Self-indulgent curiousity

And then finally out of curiosity, as a programmer it's easy to become obsessed with data. An infinite source of data can be found in yourself. So when you are finding yourself with a desire to build something, all you have to do is turn to yourself and find no shortage of raw material. This leads me to my next point.

Before long I realized that before me was quite a large task. What I wanted to build would take a long time, and because it didn't really have any limits on what it could do, the possibility of sinking hours upon hours into this was all too real. But behind that was the creeping feeling that I was making something to avoid making something else. Something new, with higher stakes.
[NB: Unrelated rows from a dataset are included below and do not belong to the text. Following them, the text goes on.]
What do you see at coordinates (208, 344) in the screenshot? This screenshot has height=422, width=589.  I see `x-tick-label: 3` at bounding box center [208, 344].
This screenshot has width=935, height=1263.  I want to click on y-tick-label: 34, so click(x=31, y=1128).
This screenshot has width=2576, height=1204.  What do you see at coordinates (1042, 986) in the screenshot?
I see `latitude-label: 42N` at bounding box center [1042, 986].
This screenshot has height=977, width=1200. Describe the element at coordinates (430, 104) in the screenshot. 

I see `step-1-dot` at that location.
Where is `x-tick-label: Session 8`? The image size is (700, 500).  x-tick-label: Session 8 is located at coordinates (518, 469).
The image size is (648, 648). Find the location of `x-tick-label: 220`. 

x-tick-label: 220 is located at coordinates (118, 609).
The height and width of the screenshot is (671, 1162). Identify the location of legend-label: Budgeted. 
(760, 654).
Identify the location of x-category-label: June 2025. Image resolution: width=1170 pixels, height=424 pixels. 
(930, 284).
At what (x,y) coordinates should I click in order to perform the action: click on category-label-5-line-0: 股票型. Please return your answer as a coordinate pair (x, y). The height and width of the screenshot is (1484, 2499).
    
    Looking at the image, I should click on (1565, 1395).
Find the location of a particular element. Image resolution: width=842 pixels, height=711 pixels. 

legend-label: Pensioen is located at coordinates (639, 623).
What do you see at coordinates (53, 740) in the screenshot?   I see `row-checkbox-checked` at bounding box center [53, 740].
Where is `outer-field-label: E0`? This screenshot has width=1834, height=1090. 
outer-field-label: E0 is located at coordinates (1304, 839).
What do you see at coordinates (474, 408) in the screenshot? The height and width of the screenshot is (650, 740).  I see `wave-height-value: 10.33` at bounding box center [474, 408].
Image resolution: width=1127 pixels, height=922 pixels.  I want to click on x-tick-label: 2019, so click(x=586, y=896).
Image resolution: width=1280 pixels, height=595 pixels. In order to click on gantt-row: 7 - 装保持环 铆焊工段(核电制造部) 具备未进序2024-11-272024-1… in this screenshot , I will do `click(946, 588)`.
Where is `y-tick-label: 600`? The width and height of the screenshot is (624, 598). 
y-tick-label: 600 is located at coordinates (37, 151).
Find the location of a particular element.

Before me, the memex, and by extension, my (perhaps mis)conception of the digital garden was a limitless canvas with infinite capabilities of what it could be. And creating this tool? Yes, it would in some sense scratch the itch to create. But underneath that, I knew there were other things that I'd rather be creating. Things that were scarier to create because they were more challenging. Things that were less familiar. My desires to write, create art, and try other new things were all much scarier than looking at what I had already done. And so I realized I was making one thing to avoid making another. I had these small dreams of creating generative art, comics, posters, novels, paintings, all these different avenues of creative expression, and ironically all things that could exist in a show-yourself-off-portfolio if you are hoping to display it publicly. 

But instead, I had my head buried in the idea of creating a system that would let me look into the past. And of that system, I might choose to display parts of it publicly as a digital garden. All of that looking back made me realize how much I was avoiding what the future might hold.

Soon another realization came, the creatives that I looked up to didn’t seem to have digital gardens. They might have second brains to speak of, but they were almost certainly private. No, it seemed the creatives that I wanted to be like were busy creating and working on their next thing. 

I don’t mean to say that folks who run a digital garden aren’t creating creative things. Many of them are, and are more forward-looking than I. On top of that, many others were kind caretakers sharing what they were cultivating. I just couldn’t make it work for me. I was too torn between wanting to specialize in creative output and having something to show for it, that I put the cart before the horse, and stopped time in order to dredge up past accomplishments to try to make them look appealing.

The digital garden is one of the more wholesome forms of internet communities I have yet come across. And I very much wanted to belong. I was eager to catalog and present what I had done with my time to such a point that I started inventing new systems to continue cataloging as time went on. I just couldn’t put the brakes on once I had enough of a system in place, and before long, bigger ambitions were pushed aside for what was comfortable: presenting who I had already been.

Slowly I realized that I don’t want a digital garden, I want a garden: a place to plant new seeds, help things grow, and harvest what I’ve worked to make. Once that’s done, it might be time to bring it into the digital world. At the risk of overextending my metaphors, writing this piece has showed me that I've been lost in the wrong kind of weeds!